**TRY IT:** Extract only the lines from the start of the entries below to the line with "Screen dimensions: 659x858", inclusive; omit every picture.

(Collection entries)
------------------------------------------------

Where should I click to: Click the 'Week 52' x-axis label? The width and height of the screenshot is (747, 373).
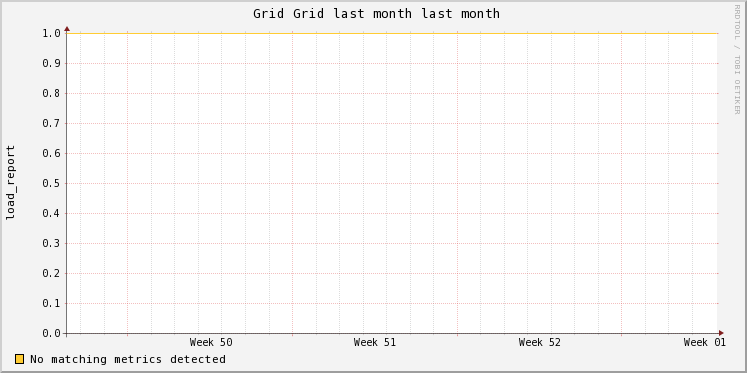[540, 342]
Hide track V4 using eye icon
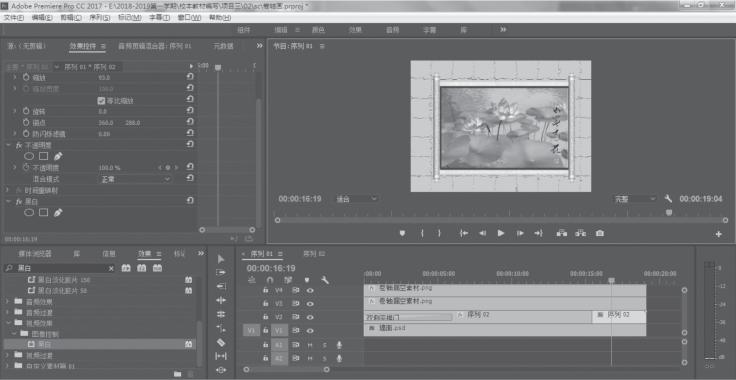Image resolution: width=736 pixels, height=380 pixels. pos(310,290)
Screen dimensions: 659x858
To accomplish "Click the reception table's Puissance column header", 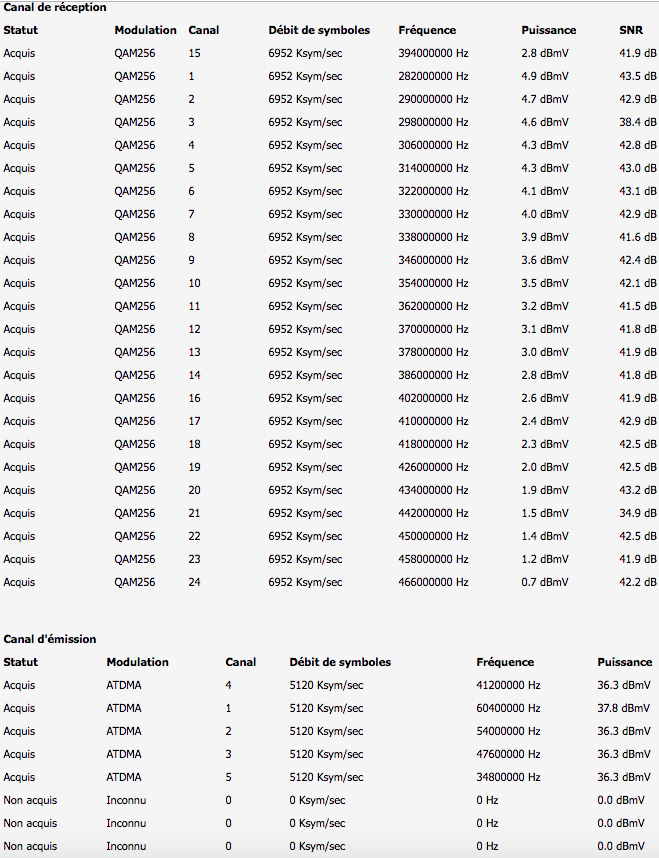I will tap(548, 30).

------------------------------------------------

**RESPONSE BOX:**
Where should I click to: Click the 'Week 52' x-axis label? The width and height of the screenshot is (747, 373).
[540, 342]
Hide track V4 using eye icon
Image resolution: width=736 pixels, height=380 pixels. pos(310,290)
Screen dimensions: 659x858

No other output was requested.